Top of Input

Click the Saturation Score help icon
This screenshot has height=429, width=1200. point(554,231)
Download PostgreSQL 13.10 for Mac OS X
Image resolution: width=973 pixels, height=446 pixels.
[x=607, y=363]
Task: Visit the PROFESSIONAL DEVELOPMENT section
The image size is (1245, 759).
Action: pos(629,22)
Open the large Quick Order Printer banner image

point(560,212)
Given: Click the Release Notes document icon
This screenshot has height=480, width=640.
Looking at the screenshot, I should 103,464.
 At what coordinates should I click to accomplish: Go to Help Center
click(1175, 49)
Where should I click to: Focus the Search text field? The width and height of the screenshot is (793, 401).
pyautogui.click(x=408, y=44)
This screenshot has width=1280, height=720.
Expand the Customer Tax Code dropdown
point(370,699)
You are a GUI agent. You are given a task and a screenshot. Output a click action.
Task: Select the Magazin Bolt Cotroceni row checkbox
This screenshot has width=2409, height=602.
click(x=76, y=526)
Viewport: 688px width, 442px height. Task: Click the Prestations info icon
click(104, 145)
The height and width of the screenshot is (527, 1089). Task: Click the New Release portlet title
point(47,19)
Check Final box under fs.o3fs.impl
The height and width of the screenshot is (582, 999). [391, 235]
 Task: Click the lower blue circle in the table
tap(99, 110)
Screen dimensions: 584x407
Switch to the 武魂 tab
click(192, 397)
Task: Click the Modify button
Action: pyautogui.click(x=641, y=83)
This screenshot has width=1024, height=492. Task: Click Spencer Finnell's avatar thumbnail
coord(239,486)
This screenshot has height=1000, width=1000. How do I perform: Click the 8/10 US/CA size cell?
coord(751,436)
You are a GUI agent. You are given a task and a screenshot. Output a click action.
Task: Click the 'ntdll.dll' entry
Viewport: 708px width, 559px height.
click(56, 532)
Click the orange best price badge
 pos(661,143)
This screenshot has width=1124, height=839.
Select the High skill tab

Bottom of Input

Your instructions:
In full and without alteration, output the listing.

Exercise output:
Click the Saturation Score help icon
This screenshot has height=429, width=1200. point(554,231)
Download PostgreSQL 13.10 for Mac OS X
Image resolution: width=973 pixels, height=446 pixels.
[x=607, y=363]
Task: Visit the PROFESSIONAL DEVELOPMENT section
The image size is (1245, 759).
Action: pos(629,22)
Open the large Quick Order Printer banner image

point(560,212)
Given: Click the Release Notes document icon
This screenshot has height=480, width=640.
Looking at the screenshot, I should 103,464.
 At what coordinates should I click to accomplish: Go to Help Center
click(1175, 49)
Where should I click to: Focus the Search text field? The width and height of the screenshot is (793, 401).
pyautogui.click(x=408, y=44)
This screenshot has width=1280, height=720.
Expand the Customer Tax Code dropdown
point(370,699)
You are a GUI agent. You are given a task and a screenshot. Output a click action.
Task: Select the Magazin Bolt Cotroceni row checkbox
This screenshot has width=2409, height=602.
click(x=76, y=526)
Viewport: 688px width, 442px height. Task: Click the Prestations info icon
click(104, 145)
The height and width of the screenshot is (527, 1089). Task: Click the New Release portlet title
point(47,19)
Check Final box under fs.o3fs.impl
The height and width of the screenshot is (582, 999). [391, 235]
 Task: Click the lower blue circle in the table
tap(99, 110)
Screen dimensions: 584x407
Switch to the 武魂 tab
click(192, 397)
Task: Click the Modify button
Action: pyautogui.click(x=641, y=83)
This screenshot has width=1024, height=492. Task: Click Spencer Finnell's avatar thumbnail
coord(239,486)
This screenshot has height=1000, width=1000. How do I perform: Click the 8/10 US/CA size cell?
coord(751,436)
You are a GUI agent. You are given a task and a screenshot. Output a click action.
Task: Click the 'ntdll.dll' entry
Viewport: 708px width, 559px height.
click(56, 532)
Click the orange best price badge
 pos(661,143)
This screenshot has width=1124, height=839.
Select the High skill tab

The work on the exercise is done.